WORK INSTRUCTION:
An identical copy of the data below is needed.

STUDY MATERIAL:
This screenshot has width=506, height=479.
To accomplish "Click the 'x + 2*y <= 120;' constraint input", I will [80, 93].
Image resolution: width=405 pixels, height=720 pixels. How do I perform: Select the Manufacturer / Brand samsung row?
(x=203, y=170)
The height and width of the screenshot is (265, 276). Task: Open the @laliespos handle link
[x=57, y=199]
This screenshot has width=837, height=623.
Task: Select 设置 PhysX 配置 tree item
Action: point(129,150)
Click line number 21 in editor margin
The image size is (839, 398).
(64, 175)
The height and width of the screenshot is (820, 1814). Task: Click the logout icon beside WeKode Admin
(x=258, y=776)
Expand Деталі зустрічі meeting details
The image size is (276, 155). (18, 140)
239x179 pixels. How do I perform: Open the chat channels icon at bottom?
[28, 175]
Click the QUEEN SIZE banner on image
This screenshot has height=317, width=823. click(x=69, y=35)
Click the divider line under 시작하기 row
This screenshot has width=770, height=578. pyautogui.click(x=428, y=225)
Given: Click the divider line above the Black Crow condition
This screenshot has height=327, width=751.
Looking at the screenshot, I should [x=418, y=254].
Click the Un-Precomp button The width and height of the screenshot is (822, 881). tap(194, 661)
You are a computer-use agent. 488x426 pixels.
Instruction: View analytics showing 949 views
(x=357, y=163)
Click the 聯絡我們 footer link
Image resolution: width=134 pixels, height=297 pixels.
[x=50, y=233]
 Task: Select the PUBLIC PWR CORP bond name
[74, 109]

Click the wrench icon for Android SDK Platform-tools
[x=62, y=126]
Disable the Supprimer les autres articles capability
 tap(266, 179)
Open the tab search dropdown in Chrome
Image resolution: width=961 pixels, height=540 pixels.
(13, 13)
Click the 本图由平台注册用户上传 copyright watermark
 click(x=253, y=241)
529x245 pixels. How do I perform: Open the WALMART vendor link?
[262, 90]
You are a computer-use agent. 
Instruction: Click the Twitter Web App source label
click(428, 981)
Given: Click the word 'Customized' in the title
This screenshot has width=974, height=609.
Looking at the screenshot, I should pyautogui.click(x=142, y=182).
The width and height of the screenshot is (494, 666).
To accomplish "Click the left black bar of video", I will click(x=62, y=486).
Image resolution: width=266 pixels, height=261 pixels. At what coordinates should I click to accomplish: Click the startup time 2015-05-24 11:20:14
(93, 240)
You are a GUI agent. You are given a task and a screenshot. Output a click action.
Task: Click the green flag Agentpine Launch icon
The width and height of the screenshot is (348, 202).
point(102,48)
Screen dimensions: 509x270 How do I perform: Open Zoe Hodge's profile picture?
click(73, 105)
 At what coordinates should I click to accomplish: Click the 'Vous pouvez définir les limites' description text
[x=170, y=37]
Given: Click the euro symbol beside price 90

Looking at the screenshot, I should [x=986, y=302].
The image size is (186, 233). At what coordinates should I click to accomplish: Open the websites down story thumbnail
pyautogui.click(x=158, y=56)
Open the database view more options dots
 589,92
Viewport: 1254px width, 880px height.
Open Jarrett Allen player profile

RESULT FOR THIS TASK:
This screenshot has width=506, height=479.
To accomplish "Click the 'x + 2*y <= 120;' constraint input", I will [80, 93].
Image resolution: width=405 pixels, height=720 pixels. How do I perform: Select the Manufacturer / Brand samsung row?
(x=203, y=170)
The height and width of the screenshot is (265, 276). Task: Open the @laliespos handle link
[x=57, y=199]
This screenshot has width=837, height=623.
Task: Select 设置 PhysX 配置 tree item
Action: point(129,150)
Click line number 21 in editor margin
The image size is (839, 398).
(64, 175)
The height and width of the screenshot is (820, 1814). Task: Click the logout icon beside WeKode Admin
(x=258, y=776)
Expand Деталі зустрічі meeting details
The image size is (276, 155). (18, 140)
239x179 pixels. How do I perform: Open the chat channels icon at bottom?
[28, 175]
Click the QUEEN SIZE banner on image
This screenshot has height=317, width=823. click(x=69, y=35)
Click the divider line under 시작하기 row
This screenshot has width=770, height=578. pyautogui.click(x=428, y=225)
Given: Click the divider line above the Black Crow condition
This screenshot has height=327, width=751.
Looking at the screenshot, I should [x=418, y=254].
Click the Un-Precomp button The width and height of the screenshot is (822, 881). tap(194, 661)
You are a computer-use agent. 488x426 pixels.
Instruction: View analytics showing 949 views
(x=357, y=163)
Click the 聯絡我們 footer link
Image resolution: width=134 pixels, height=297 pixels.
[x=50, y=233]
 Task: Select the PUBLIC PWR CORP bond name
[74, 109]

Click the wrench icon for Android SDK Platform-tools
[x=62, y=126]
Disable the Supprimer les autres articles capability
 tap(266, 179)
Open the tab search dropdown in Chrome
Image resolution: width=961 pixels, height=540 pixels.
(13, 13)
Click the 本图由平台注册用户上传 copyright watermark
 click(x=253, y=241)
529x245 pixels. How do I perform: Open the WALMART vendor link?
[262, 90]
You are a computer-use agent. 
Instruction: Click the Twitter Web App source label
click(428, 981)
Given: Click the word 'Customized' in the title
This screenshot has width=974, height=609.
Looking at the screenshot, I should pyautogui.click(x=142, y=182).
The width and height of the screenshot is (494, 666).
To accomplish "Click the left black bar of video", I will click(x=62, y=486).
Image resolution: width=266 pixels, height=261 pixels. At what coordinates should I click to accomplish: Click the startup time 2015-05-24 11:20:14
(93, 240)
You are a GUI agent. You are given a task and a screenshot. Output a click action.
Task: Click the green flag Agentpine Launch icon
The width and height of the screenshot is (348, 202).
point(102,48)
Screen dimensions: 509x270 How do I perform: Open Zoe Hodge's profile picture?
click(73, 105)
 At what coordinates should I click to accomplish: Click the 'Vous pouvez définir les limites' description text
[x=170, y=37]
Given: Click the euro symbol beside price 90

Looking at the screenshot, I should [x=986, y=302].
The image size is (186, 233). At what coordinates should I click to accomplish: Open the websites down story thumbnail
pyautogui.click(x=158, y=56)
Open the database view more options dots
 589,92
Viewport: 1254px width, 880px height.
Open Jarrett Allen player profile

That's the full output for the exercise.